Insistiu na imigração

Sentindo o cheiro de sangue, Trump partiu para o ataque, falando apenas sobre o que julgou conveniente. Desconversou sobre as questões climáticas e da promessa de respeitar o resultado das eleições.

Desde o início até o final, independentemente da questão levantada, insistia em falar sobre os problemas da imigração desenfreada. Colocou na conta dos imigrantes ilegais todos os problemas do país, desde assassinatos, aumento no consumo de drogas e até desemprego. Nem Biden, nem os jornalistas responsáveis pela condução do debate conseguiram impedir essa estratégia.

Biden e suas conquistas

Biden tentou falar das conquistas de seu governo, mas de forma tão tímida que dava a impressão de pedir desculpas pelos resultados. Partiu para o ataque pessoal ao dizer que Trump é um condenado e que o oponente havia mantido relações sexuais com Stormy Daniels

quando sua esposa estava grávida. O ex-presidente não esticou o assunto. Defendeu-se afirmando que nunca havia transado com uma estrela pornô.

Conflitos externos

Ao debaterem as questões que envolvem as guerras, o republicano garantiu que os conflitos não teriam iniciado se ele fosse o presidente.
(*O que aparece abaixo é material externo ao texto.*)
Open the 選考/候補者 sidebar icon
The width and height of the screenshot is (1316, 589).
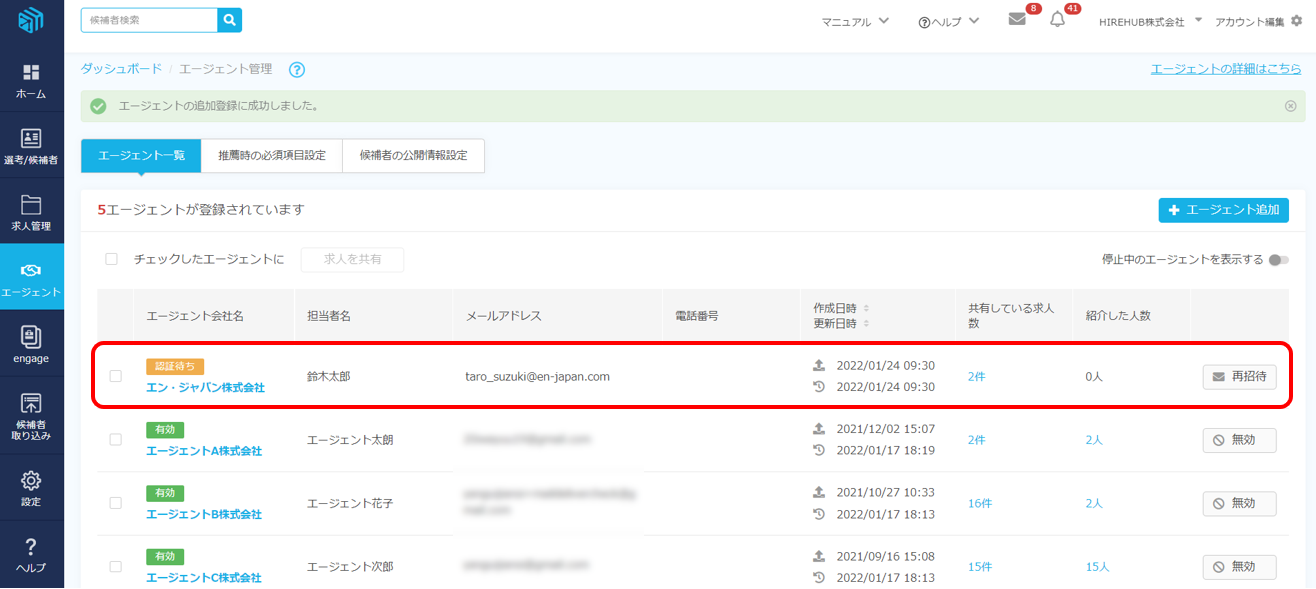[x=31, y=139]
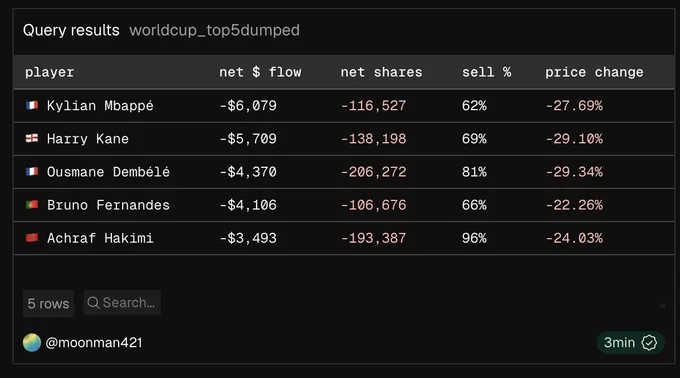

Chamou também de vergonhosa a saída dos americanos do Afeganistão, pois deixaram para trás uma fortuna em equipamentos bélicos e soldados compatriotas.

Comentou que Volodimir Zelenski é um ótimo negociador, pois todas as vezes que vai aos Estados Unidos sai com bilhões de dólares. Também acusou Biden de se render aos chineses, e que esses tomariam conta do país. Todos esses ataques tinham um objetivo – mostrar que o presidente não tem condições de continuar na Casa Branca.

Imagem prejudicada

Em vários momentos, Trump enfatizou o fato de que os Estados Unidos já não são mais respeitados no mundo. Disse que ninguém mais teme os norte-americanos. Que são hoje motivo de chacota. E que essa imagem negativa foi provocada pelas ações equivocadas de Biden. Essas informações mexem com o brio e a vaidade dos eleitores.

No final já havia rumores velados de que talvez fosse melhor Biden ser substituído por outro candidato mais bem-preparado para enfrentar Trump. Esse é um dilema difícil de ser resolvido. Se Biden continuar da forma como se apresentou no debate, corre sério risco de ser derrotado no dia 5 de novembro. Se for substituído, ainda assim será uma vitória para Trump, que se mostrou tão forte e poderoso a ponto de afugentar seu oponente.

Ainda há tempo

É só o começo, mas Biden queimou na largada. Talvez com a saúde não tão debilitada e mais bem-preparado para as questões que, com certeza, se repetirão nos próximos encontros, poderá ter outro tipo de desempenho.

Como chegará sob a suspeita até de seus apoiadores, terá de se sair muito bem para apagar a imagem negativa que deixou nesse 27 de junho. Nada impossível para alguém que já venceu as eleições presidenciais do mais importante país do planeta.